Tijuana, Baja California. – La sensibilidad dental es un problema común que genera molestias al consumir alimentos o bebidas frías, calientes o ácidas. Esta condición, si no se atiende adecuadamente, puede afectar la calidad de vida de quienes la padecen, haciendo crucial identificar y evitar los alimentos que agravan la situación.
La sensibilidad dental se produce cuando el esmalte se desgasta o las encías se retraen, lo que expone la dentina. Esta capa interna del diente contiene canalículos que conectan con los nervios, causando dolor al contacto con elementos externos. Entre las causas más comunes se encuentran el consumo de alimentos ácidos, el cepillado brusco y el bruxismo.
Los cítricos, como el limón y la naranja, así como el vinagre, pueden erosionar el esmalte dental. Bebidas azucaradas y energéticas también contribuyen a la sensibilidad al tener altos niveles de acidez. Una recomendación es consumir estos alimentos junto con comidas principales y enjuagar la boca con agua inmediatamente después.
Los azúcares alimentan bacterias que producen ácidos, favoreciendo la caries. Postres como chocolates y galletas son propensos a deteriorar la superficie dental. Optar por versiones menos procesadas y cepillarse después de consumir estos alimentos es clave para reducir el riesgo de sensibilidad.
El contraste térmico, al consumir alimentos demasiado fríos o calientes, puede provocar dolor inmediato.

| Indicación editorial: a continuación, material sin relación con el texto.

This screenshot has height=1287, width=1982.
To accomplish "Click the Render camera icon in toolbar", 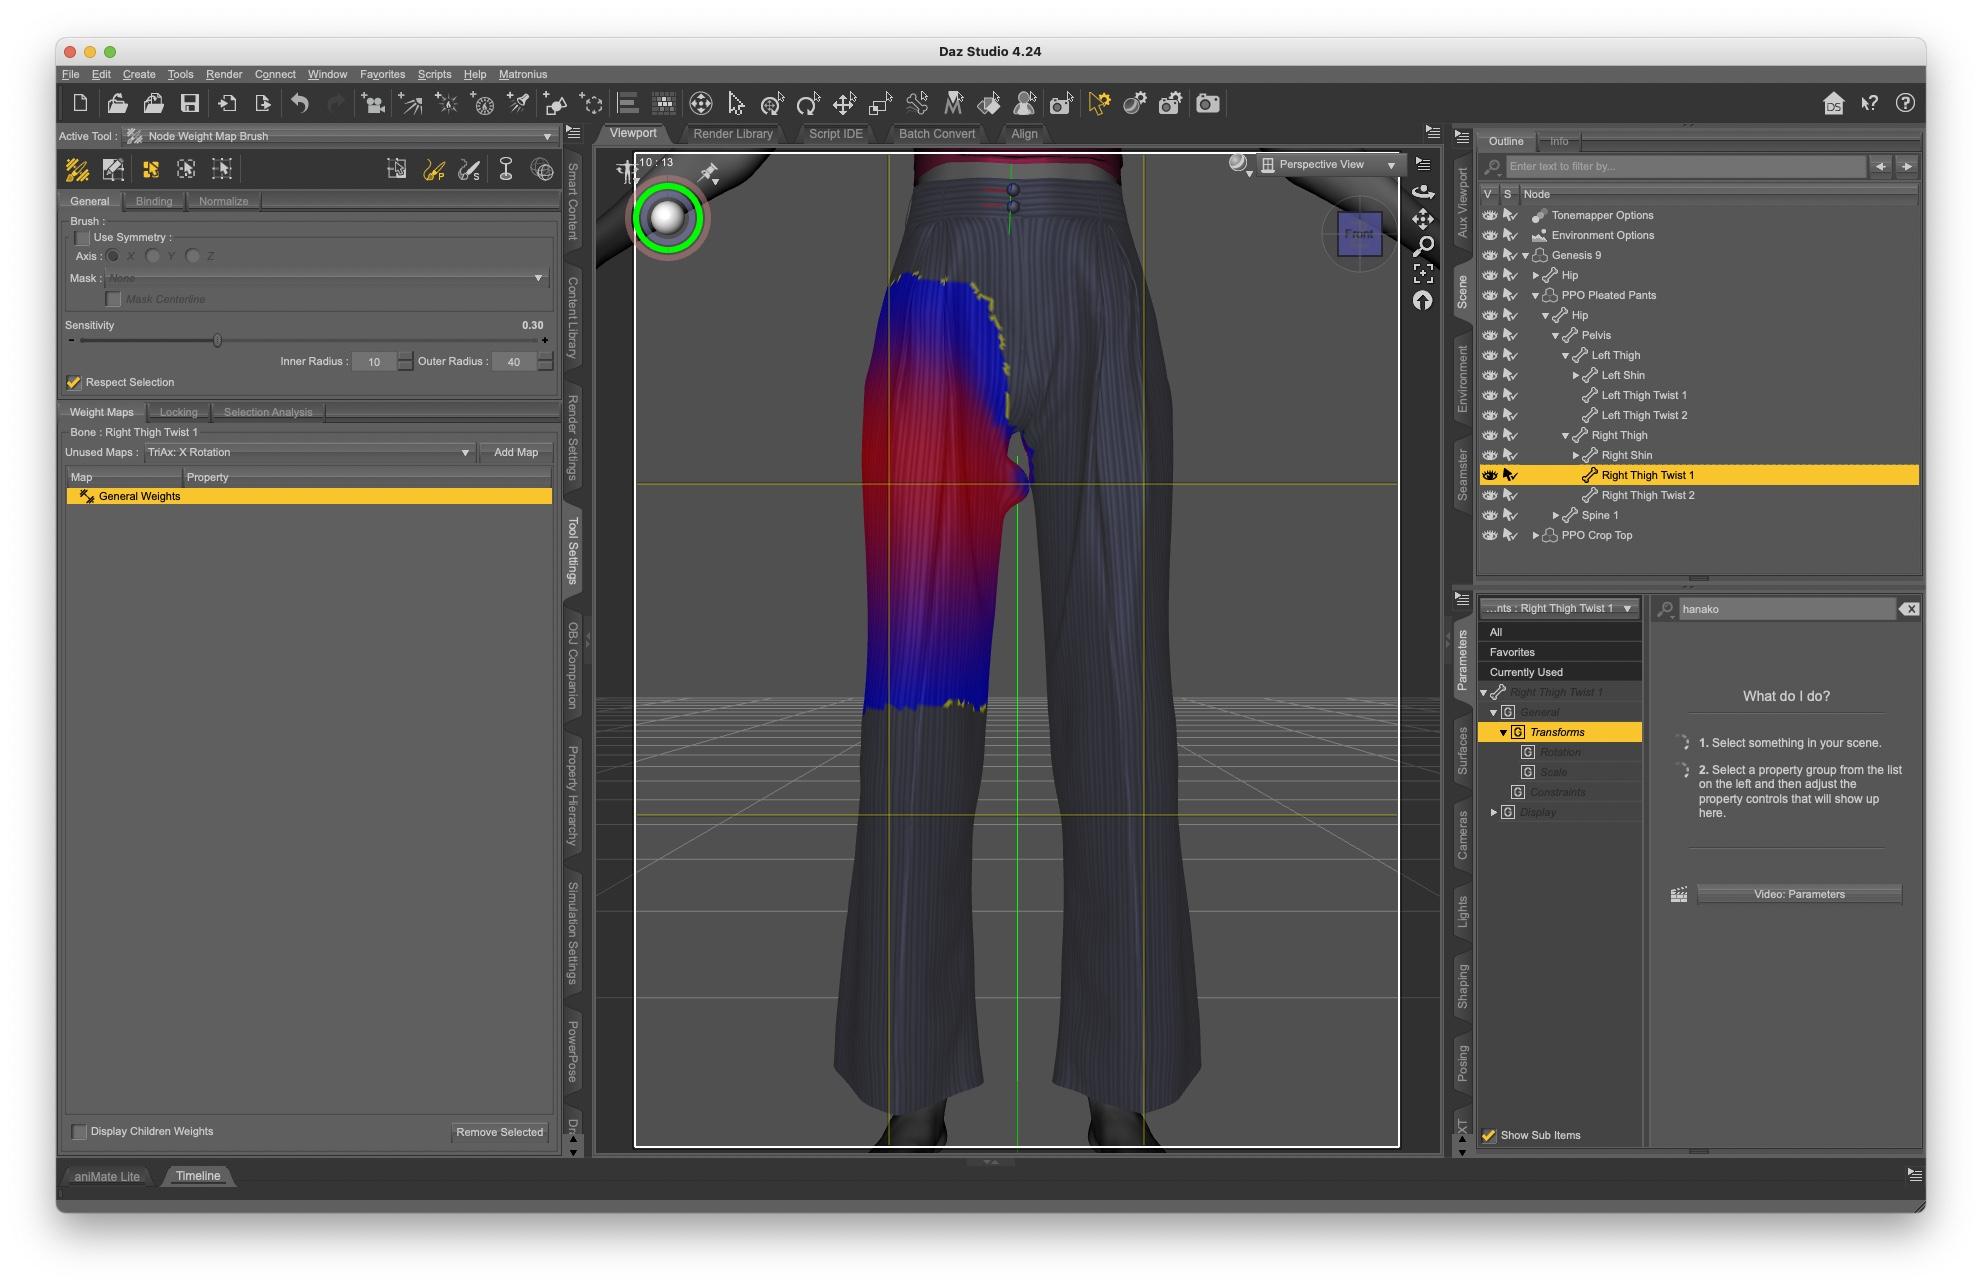I will [x=1208, y=104].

Moderar la temperatura de las bebidas y utilizar popotes puede ayudar a minimizar el contacto directo con los dientes. Elegir snacks más suaves y evitar morder objetos duros también protege el esmalte.
Adicionar pasta dental específica para la sensibilidad, mantener una higiene bucal adecuada y realizar visitas regulares al dentista son esenciales para el cuidado de los dientes. Ajustar la dieta y adoptar hábitos saludables pueden marcar la diferencia en el manejo de la sensibilidad dental.